# Excerpted passage
* * *
# Hiring in USA



## magbrin (Jun 18, 2010)

Looking for information on hiring a small (class B if possible) for part of a trip to Eastern USA in autumn.

There are many websites and variable prices but all the vans seem huge - and expensive! We went to France/Spain last autumn for 5 weeks in our Renault Master PVC so we don't need a lot of space  

Has anyone any tips of smaller companies in Georgia, or North or South Carolina who might be able to help? 

Second question - anyone have any tips on sites, particularly in the South Appalacians?

Magbrin


----------



## homenaway (Jul 27, 2005)

Hi,
Can't help with info about the Eastern USA but we went to California for three weeks recently and like you thought about hiring an RV but didn't want a large coachbuilt so we hired a car and used motels   

Once we were there we saw several smaller rental RV's on the road mainly from Apollo and some local companies with sprinter based vans and VW's so they are around.

I think the holiday costs came out about the same as doing it in an RV and we missed the freedom. 
We met a couple from the UK doing a discounted one way rental with Cruise-America and they weren't too impressed with the basic equipment supplied.
* * *
# Information shown
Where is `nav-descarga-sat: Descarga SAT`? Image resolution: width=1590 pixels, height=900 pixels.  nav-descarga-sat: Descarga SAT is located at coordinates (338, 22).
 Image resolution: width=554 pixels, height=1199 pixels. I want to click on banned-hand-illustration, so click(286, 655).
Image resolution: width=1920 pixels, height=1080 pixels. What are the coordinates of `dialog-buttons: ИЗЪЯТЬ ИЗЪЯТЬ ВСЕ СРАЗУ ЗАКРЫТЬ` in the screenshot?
* * *
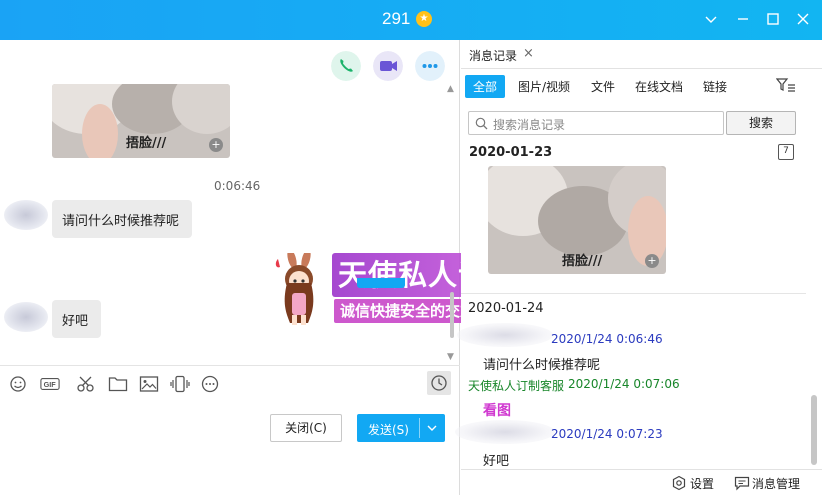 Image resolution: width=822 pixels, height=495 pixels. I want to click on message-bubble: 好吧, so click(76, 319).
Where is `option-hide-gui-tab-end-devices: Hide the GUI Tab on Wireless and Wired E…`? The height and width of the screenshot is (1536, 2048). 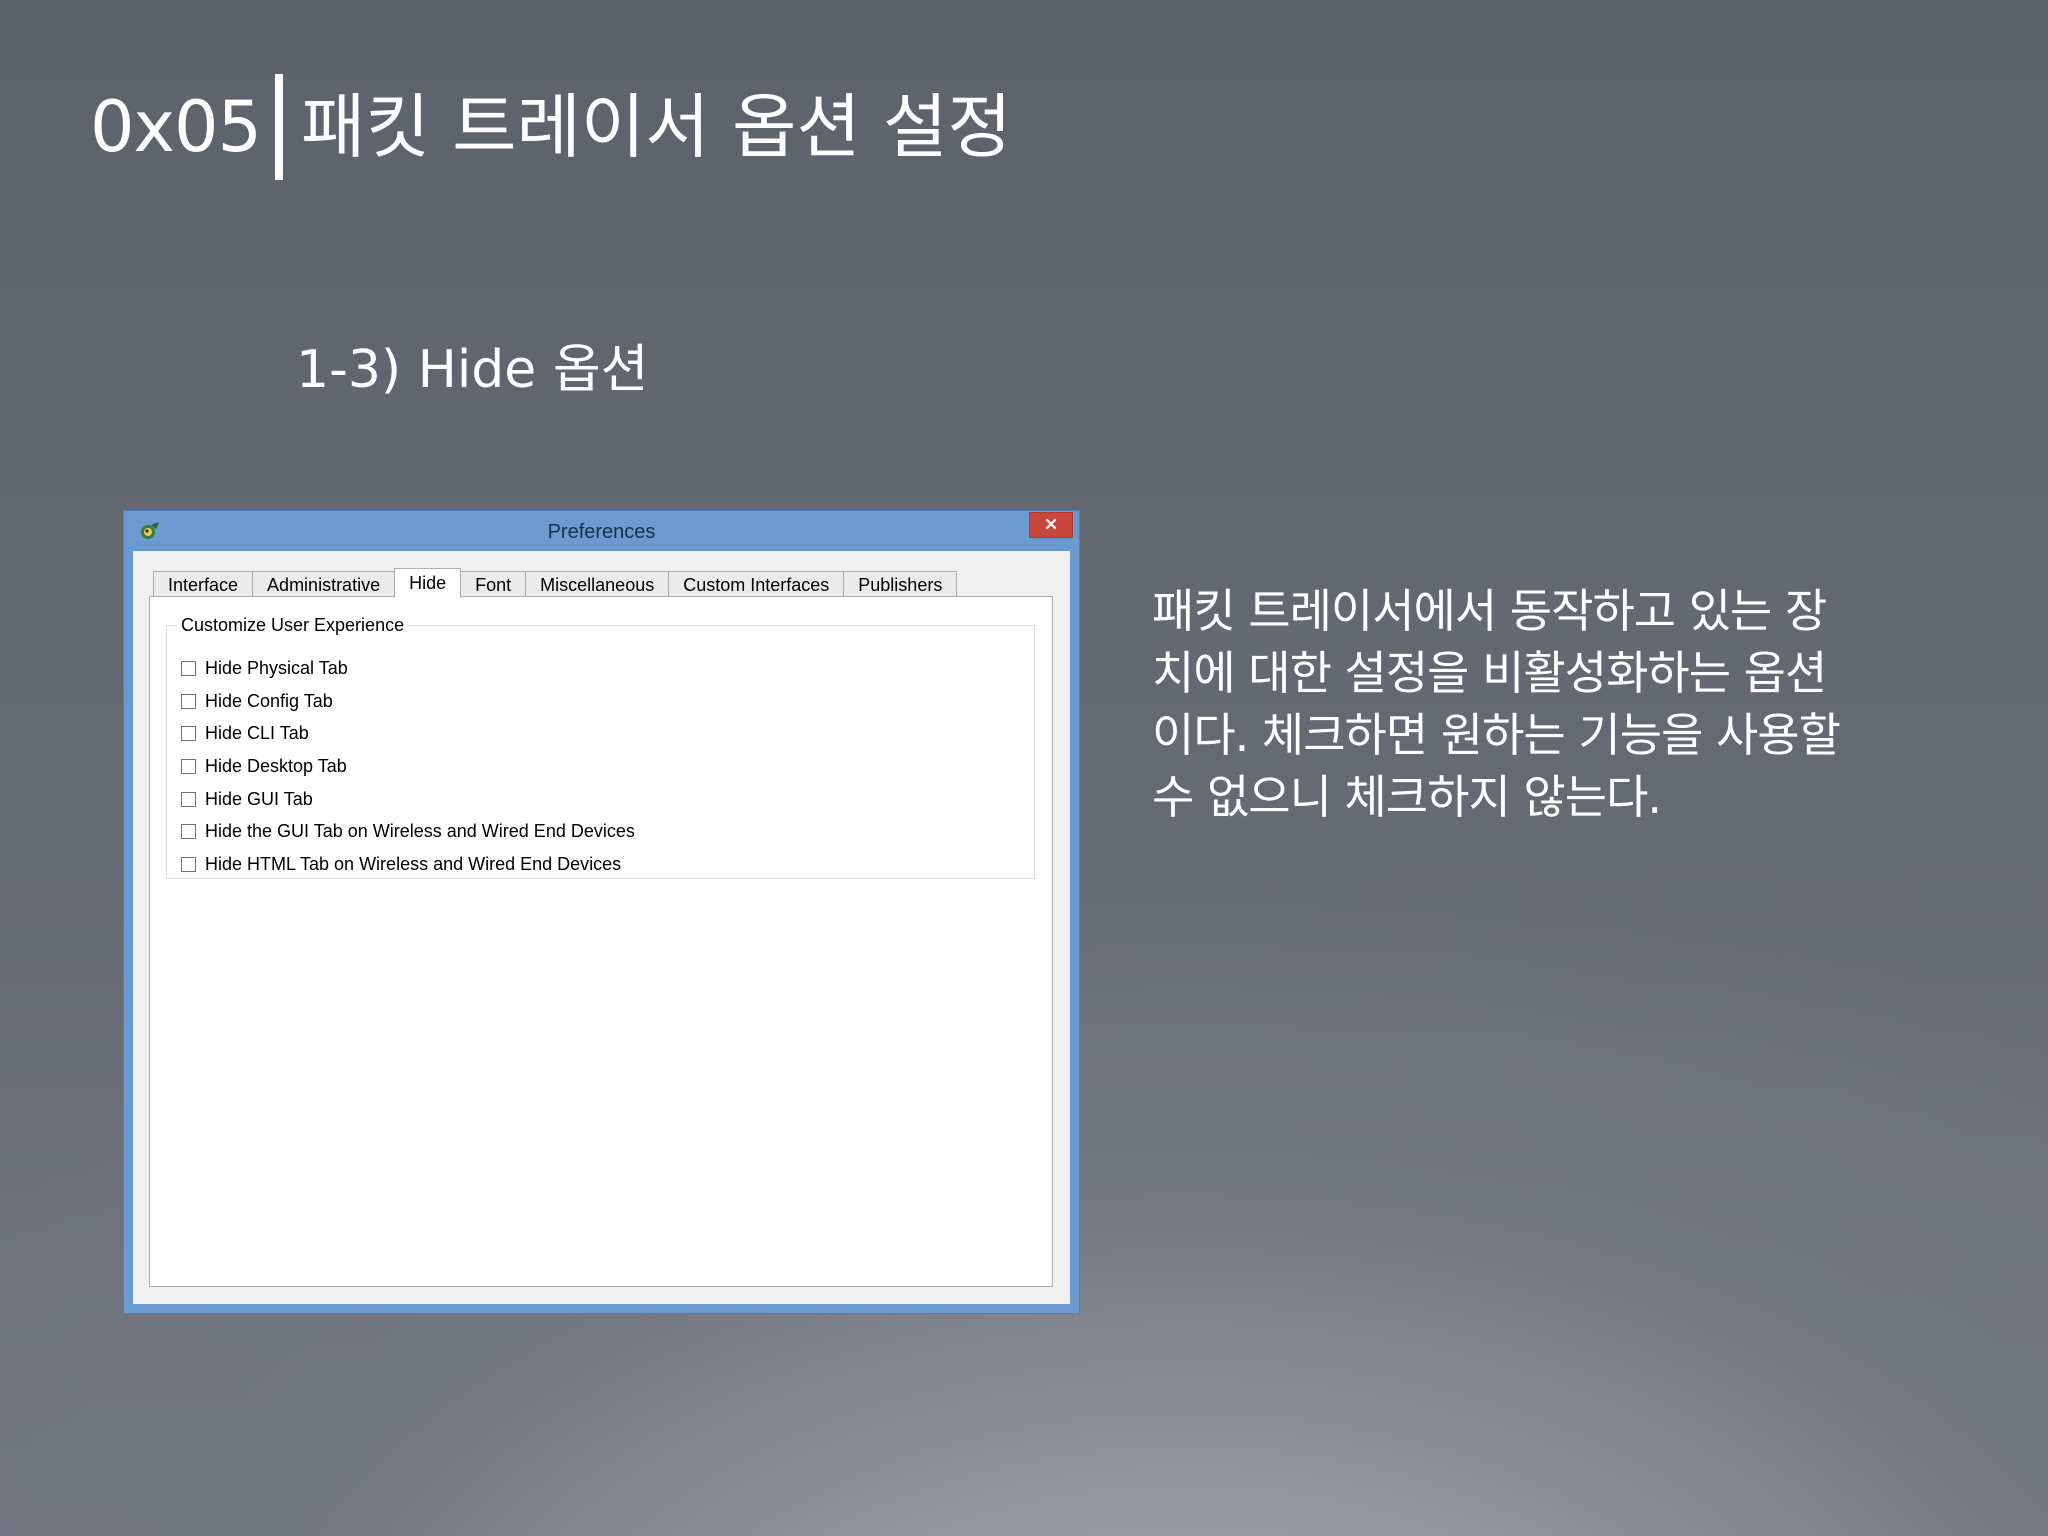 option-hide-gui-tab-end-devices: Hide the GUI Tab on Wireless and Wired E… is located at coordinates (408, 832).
* * *
# Actions to take
1/ Answer these about the forum thread on hiring a van in the USA:
(a) What vehicle did magbrin take on the autumn trip to France and Spain?
(b) How long was homenaway's recent trip to California?
(c) Which company gave the UK couple their discounted one-way rental?
2/ Carry the forum thread on hiring a van in the USA forward from its last post.
The rows are separate material and have no connection to the thread.

# Task-by-task answers
1/
(a) A Renault Master PVC.
(b) Three weeks.
(c) Cruise-America.

2/
Steve


----------



## magbrin (Jun 18, 2010)

Thanks, Steve
Apollo looks good but only seems to cover west coast  
Does anyone have any details of for example US VW forums or Class B RV sites?
Have looked at KOA cabins & cottages, but like motels this is not quite the same as having the freedom of a van, and everything on board while moving about. Not keen on all that packing and unpacking  
Magbrin


----------



## Hezbez (Feb 7, 2009)

Hi Magbrin,

This is smallest rental I can find - not a B class but only 19 foot long and 7.5 feet wide.
http://www.cruiseamerica.com/rent/our_vehicles/compact_rv.aspx
You should consider pricing up one way rentals - sometimes a good deal to be found with them. (You often have to ask them for availability, not often advertised on their websites).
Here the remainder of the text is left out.